The only threat she ever made to me when we were together left me crying long after she went to bed. I remember watching rain as hard as glass fall and the smell of a peach pie baking across the house. She came up behind me, slipped her arms around my waist, reeking of those horrible wine coolers she loved to drink. She had been a failed dancer. Her sister had been murdered years ago. I did all that I could to help her stay standing, but all she wanted to do was be solid black, a mass to be studied by others more fortunate than her.
She cried my name and I counted it along with the raindrops that pelted the wisterias we planted. I knew that this would getting close to the end. When she started texting others in bed, when she started to look out the window during dinner – she was writing an academic study on how to leave someone. She wasn’t getting the words out, so I snapped at her, told her to spit it out. She let go and backed up and I spun and put my hands on her cheeks, tried like hell to get her to mouth it, at least. I remember thinking that when we dream at night, we try to imagine scenarios like this, but our brains will not allow us to be realistic. They’d rather give you the fantasy that you can never touch, that seems so out of step with who you really are.

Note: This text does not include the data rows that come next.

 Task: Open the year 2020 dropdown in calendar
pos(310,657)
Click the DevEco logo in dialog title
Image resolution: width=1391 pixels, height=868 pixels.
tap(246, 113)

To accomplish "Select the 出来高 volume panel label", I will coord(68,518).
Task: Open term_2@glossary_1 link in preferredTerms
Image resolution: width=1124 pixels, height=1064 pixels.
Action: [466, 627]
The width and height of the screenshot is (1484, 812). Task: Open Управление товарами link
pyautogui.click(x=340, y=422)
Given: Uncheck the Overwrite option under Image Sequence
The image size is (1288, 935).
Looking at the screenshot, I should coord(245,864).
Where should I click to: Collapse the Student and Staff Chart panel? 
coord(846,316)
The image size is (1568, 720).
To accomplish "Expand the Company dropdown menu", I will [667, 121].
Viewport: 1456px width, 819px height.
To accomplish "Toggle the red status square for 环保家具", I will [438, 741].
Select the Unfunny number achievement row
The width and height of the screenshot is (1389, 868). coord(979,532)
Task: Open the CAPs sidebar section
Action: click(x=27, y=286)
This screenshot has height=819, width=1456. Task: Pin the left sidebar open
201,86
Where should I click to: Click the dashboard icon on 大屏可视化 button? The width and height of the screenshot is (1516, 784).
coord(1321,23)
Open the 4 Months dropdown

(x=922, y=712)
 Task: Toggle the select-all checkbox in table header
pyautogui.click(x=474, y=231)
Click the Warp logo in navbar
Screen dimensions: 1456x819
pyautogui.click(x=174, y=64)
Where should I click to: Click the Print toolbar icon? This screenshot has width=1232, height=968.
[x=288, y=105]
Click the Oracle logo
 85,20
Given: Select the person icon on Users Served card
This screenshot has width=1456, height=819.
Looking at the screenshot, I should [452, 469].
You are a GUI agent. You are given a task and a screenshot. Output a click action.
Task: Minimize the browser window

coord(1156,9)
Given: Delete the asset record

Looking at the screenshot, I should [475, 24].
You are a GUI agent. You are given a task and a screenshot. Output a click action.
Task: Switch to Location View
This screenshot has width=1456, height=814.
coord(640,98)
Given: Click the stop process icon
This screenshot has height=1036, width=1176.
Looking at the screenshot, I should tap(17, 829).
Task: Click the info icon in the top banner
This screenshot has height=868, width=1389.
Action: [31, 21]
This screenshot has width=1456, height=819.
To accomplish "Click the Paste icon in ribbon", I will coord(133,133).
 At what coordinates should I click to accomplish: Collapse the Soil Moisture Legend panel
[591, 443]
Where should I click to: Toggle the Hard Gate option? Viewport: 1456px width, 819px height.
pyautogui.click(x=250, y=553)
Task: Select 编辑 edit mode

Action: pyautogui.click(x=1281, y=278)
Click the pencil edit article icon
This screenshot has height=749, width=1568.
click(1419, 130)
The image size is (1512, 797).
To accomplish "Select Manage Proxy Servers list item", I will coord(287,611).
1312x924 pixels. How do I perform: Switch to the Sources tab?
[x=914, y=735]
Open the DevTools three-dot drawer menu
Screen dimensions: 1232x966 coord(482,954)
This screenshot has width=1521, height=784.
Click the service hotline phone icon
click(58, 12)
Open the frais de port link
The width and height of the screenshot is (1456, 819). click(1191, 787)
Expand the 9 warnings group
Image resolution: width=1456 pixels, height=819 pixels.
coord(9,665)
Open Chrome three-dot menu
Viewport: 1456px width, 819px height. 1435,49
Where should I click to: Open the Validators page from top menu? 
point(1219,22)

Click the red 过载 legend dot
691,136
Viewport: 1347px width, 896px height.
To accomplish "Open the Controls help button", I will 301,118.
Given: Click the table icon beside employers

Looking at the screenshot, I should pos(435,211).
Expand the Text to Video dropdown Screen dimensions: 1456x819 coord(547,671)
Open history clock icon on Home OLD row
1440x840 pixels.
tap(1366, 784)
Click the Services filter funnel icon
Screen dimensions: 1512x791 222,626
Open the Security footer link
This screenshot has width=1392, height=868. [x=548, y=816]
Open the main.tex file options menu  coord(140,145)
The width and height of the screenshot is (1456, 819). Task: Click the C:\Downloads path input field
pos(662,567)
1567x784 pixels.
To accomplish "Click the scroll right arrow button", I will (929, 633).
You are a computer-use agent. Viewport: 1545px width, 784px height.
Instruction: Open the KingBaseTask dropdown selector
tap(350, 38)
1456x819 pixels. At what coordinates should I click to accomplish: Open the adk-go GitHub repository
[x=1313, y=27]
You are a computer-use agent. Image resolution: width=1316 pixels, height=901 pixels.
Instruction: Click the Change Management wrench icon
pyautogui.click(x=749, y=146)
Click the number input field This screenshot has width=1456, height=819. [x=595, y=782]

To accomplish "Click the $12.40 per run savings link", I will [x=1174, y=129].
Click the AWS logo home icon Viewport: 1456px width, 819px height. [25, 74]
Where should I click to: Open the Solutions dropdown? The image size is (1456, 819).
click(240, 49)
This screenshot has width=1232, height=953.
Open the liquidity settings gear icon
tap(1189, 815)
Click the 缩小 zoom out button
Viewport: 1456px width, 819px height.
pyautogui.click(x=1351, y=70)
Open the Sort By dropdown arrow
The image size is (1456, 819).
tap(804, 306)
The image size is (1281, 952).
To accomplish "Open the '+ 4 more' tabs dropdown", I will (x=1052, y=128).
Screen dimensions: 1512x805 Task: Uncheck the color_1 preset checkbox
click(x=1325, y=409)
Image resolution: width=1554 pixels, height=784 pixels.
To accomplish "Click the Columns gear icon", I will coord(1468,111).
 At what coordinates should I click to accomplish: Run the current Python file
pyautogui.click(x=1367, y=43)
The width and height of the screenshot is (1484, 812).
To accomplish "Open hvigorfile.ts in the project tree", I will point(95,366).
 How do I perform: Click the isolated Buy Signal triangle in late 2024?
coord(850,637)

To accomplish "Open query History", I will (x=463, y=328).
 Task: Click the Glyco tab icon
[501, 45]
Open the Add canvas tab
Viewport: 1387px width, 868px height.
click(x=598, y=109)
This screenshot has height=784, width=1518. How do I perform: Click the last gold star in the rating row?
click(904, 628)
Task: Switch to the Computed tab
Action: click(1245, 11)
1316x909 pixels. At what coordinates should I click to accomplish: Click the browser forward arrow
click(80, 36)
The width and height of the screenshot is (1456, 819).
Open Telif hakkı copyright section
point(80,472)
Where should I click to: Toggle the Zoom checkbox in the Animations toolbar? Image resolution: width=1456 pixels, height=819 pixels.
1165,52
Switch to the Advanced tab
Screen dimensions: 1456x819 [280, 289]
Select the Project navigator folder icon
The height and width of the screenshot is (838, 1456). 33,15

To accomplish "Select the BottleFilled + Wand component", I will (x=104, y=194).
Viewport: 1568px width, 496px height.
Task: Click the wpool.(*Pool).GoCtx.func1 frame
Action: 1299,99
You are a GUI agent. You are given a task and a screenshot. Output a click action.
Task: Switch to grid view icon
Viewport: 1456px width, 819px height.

She broke away from me and went back into the kitchen. I followed. I told her that if she was going to leave me, to just do it now, to go in the rain so at least it would be a better story than what we ever were. She started to apologize but I wouldn’t let her finish. I ran upstairs to start packing her things. I threw them in my old Army duffel bag. I didn’t hear her come up behind me. Her voice was crystal clear, ready with fire. She said, “If you do this to me, you’ll never meet your son.” I turned around. In tears, she pointed to her stomach. My heart was no longer a heart. All I could say was “why were you drinking then?” She couldn’t answer. Why would a human being answer a question, anyway? She collapsed into my arms and we fell back on the bed. She fell asleep and I started to cry. It was a hell of a threat. The peach pie was downstairs burning. I could smell it. But I couldn’t bring myself to save it. I was burning too.